Start of Block
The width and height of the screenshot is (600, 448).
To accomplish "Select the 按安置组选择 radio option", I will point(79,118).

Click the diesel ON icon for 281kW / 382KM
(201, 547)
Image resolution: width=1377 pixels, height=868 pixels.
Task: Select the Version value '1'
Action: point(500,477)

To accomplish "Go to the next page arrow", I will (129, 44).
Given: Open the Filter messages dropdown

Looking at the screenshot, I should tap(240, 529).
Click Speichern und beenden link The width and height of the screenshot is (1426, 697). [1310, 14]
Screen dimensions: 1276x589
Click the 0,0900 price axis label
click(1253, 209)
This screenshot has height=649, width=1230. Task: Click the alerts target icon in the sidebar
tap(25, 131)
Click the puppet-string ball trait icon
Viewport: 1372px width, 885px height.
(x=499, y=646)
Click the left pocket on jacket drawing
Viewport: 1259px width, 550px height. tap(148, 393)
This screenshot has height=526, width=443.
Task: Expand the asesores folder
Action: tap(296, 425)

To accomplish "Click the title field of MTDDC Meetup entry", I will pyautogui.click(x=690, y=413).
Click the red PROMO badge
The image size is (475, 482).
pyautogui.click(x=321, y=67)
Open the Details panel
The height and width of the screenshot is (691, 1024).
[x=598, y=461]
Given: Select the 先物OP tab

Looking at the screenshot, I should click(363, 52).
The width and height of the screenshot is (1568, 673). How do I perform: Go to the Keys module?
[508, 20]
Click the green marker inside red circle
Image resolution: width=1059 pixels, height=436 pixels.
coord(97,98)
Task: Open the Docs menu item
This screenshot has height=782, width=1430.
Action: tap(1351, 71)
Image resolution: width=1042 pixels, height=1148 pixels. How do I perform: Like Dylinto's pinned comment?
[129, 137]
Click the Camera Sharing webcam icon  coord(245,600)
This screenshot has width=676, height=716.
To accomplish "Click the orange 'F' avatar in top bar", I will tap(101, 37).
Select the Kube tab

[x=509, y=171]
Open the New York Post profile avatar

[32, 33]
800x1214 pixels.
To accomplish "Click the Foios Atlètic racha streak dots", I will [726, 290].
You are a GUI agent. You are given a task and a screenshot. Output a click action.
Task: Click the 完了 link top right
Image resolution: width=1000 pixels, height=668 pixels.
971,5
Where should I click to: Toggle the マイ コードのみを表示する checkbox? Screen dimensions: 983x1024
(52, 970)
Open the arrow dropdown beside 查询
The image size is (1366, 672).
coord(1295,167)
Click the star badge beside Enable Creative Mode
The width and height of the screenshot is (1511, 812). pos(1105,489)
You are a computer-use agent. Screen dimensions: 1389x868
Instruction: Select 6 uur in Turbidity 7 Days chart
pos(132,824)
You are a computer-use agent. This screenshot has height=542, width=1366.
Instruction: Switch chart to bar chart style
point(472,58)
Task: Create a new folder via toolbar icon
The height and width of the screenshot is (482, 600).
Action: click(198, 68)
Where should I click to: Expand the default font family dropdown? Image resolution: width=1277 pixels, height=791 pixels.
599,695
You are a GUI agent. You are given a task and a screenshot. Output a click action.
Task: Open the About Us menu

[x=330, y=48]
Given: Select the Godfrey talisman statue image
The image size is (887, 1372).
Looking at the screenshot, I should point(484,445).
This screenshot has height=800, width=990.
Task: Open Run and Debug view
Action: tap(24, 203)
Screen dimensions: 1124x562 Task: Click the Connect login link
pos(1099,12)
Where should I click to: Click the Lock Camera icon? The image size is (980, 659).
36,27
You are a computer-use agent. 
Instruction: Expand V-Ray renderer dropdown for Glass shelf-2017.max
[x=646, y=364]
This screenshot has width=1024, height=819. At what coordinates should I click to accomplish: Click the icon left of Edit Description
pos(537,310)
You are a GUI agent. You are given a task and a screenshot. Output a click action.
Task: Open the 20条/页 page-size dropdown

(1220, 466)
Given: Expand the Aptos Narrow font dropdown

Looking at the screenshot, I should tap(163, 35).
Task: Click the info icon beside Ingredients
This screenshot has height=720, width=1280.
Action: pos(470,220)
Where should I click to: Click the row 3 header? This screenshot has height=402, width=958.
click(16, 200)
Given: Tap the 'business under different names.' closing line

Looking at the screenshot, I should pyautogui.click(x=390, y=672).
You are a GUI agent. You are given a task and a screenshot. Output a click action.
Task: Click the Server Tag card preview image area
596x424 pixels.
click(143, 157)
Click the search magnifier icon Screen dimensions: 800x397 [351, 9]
End of Block
**Work required**
Across all of the records above, how many lines include the string "computer"? Answer with one number only.

**Task response**
3